The issue is with Lochte’s recent decision to do his underwater dolphin kicking on his back, even on freestyle races. It’s a technique Lochte and coach David Marsh came up with and debuted this summer.
Lochte is generally faster kicking on his back, and the decision helped him win his fourth consecutive world title in the 200 IM in Kazan.
Though the technique is perfectly legal in freestyle (and of course, backstroke), there was concern that it might not fly under FINA’s IM rules. The difference is that “freestyle” permits athletes to do basically any style of stroke, including any of the three other competitive strokes. But in an individual medley race specifically, the “freestyle” leg doesn’t allow for any of the three other competitive strokes to be used – that makes the race a full, four-stroke medley by preventing athletes from repeating one of the other strokes.
During the World Championships, there were rumblings that officials would define Lochte’s underwater kicks on his back as being “backstroke” under the legal definition of the rules, and that he would be disqualified for repeating a stroke in his 200 IM.

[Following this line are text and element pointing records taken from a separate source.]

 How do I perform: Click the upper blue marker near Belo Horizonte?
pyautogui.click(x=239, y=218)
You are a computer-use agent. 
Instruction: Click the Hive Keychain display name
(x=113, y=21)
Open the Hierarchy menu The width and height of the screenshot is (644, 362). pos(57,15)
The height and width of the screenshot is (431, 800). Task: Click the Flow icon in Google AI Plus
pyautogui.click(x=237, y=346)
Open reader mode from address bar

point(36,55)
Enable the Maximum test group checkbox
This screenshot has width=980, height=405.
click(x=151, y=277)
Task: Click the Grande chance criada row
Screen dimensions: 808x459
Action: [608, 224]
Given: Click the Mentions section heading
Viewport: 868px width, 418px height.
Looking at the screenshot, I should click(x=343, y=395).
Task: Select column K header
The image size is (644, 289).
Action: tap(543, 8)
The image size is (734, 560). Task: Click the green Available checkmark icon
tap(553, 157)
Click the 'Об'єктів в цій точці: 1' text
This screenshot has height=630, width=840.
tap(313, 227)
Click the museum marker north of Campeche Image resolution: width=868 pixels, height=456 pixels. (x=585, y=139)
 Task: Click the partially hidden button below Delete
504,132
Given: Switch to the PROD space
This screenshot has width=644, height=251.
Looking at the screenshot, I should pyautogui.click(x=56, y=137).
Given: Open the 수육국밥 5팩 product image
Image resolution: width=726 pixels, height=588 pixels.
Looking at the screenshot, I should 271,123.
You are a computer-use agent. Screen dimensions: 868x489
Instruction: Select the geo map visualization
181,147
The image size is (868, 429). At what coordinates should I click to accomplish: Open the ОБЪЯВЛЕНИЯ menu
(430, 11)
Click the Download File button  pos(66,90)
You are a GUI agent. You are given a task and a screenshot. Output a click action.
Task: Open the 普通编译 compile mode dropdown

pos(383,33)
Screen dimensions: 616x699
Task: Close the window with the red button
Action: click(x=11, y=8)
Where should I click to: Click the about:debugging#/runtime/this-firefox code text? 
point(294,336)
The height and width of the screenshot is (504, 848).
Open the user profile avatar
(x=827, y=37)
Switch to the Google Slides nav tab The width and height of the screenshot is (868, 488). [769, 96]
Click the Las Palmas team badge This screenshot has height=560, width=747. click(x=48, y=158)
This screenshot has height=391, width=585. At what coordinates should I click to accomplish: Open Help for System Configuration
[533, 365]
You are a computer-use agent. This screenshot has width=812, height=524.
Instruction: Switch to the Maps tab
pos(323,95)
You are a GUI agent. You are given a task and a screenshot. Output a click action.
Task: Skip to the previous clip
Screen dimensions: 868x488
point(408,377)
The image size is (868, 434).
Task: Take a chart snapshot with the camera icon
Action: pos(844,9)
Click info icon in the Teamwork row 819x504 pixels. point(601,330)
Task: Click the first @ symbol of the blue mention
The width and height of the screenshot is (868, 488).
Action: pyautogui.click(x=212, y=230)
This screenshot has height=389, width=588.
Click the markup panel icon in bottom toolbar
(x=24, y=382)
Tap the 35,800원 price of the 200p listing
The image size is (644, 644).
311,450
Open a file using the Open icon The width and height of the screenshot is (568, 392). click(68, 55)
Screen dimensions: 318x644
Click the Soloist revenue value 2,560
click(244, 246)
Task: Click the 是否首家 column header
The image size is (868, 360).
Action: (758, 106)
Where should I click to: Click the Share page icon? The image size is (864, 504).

Lochte took a risk and swam his race with the new style anyway, and wasn’t disqualified. In a post-race interview, he said he hadn’t heard of a rule prohibiting underwater kicking on one’s back, but also predicted that the rule would be changed in the future.
Turns out, Lochte was right. Germany’s SwimSportNews reports today that FINA has clarified its IM rule, noting that Lochte’s technique will be considered illegal and disqualified in any future IM races.
FINA’s rationale is that “backstroke” is defined by a swimmer traveling lying on his or her back. So in underwater kicking on his back, Lochte is technically swimming backstroke for the first 15 meters of his freestyle lengths.
That’s still perfectly legal in freestyle races, but will no longer be allowed in IM races.